== Segment start ==

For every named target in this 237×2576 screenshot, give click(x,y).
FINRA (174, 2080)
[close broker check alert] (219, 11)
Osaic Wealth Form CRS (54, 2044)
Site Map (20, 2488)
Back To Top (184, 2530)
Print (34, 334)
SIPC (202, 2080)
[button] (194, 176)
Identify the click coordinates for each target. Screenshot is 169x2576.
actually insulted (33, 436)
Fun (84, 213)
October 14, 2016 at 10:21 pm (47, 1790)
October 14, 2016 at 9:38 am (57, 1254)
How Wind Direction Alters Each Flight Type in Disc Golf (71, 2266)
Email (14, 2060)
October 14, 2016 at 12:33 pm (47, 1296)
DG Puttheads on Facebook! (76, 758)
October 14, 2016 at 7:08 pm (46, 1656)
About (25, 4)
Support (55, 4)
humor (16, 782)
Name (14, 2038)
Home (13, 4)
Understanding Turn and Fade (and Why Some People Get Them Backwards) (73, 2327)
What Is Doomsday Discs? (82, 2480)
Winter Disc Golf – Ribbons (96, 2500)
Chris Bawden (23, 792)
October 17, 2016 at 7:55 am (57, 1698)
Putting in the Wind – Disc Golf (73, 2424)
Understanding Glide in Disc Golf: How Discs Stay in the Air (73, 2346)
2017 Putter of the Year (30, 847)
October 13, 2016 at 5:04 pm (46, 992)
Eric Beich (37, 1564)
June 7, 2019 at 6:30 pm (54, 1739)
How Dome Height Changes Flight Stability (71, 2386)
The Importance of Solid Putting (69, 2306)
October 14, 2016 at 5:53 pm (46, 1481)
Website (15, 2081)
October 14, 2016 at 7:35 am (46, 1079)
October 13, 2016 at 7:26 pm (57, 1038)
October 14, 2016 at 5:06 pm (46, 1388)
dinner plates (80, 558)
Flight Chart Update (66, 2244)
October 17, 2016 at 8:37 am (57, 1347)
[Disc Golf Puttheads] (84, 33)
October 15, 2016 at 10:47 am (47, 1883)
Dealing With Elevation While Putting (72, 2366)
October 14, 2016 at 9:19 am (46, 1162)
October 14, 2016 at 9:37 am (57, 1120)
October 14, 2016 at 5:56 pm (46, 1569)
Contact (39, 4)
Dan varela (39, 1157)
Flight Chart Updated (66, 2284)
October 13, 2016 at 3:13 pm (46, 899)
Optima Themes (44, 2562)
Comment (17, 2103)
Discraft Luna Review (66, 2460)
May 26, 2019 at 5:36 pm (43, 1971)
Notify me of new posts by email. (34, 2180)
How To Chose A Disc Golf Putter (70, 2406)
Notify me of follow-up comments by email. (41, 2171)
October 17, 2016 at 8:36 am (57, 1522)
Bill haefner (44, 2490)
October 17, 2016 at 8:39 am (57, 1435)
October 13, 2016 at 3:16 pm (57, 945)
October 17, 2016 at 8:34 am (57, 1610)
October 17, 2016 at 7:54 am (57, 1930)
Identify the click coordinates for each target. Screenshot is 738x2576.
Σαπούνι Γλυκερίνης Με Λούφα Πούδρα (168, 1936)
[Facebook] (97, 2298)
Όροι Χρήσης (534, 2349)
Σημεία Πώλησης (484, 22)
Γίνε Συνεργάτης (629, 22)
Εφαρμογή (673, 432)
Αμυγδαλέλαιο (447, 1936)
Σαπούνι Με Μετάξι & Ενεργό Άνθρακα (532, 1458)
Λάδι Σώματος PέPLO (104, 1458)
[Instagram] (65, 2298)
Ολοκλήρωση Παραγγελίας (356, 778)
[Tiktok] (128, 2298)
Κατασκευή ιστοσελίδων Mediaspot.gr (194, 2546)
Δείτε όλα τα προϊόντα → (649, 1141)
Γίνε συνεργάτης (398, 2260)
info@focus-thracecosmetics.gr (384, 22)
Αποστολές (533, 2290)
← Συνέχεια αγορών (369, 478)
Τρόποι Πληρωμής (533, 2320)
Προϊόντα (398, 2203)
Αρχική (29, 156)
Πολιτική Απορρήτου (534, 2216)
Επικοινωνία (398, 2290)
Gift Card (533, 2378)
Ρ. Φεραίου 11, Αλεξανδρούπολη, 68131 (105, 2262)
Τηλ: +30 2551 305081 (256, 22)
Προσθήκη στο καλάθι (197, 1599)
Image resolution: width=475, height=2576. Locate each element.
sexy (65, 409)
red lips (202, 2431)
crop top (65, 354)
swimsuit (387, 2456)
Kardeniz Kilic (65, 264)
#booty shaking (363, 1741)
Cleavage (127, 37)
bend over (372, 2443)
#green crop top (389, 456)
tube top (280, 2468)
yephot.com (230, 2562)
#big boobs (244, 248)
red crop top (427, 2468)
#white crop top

== Segment end ==

▶ Assignment
Search the data for "Putter". Copy every matching line.

▶ Solution for this task
2017 Putter of the Year (30, 847)
How To Chose A Disc Golf Putter (70, 2406)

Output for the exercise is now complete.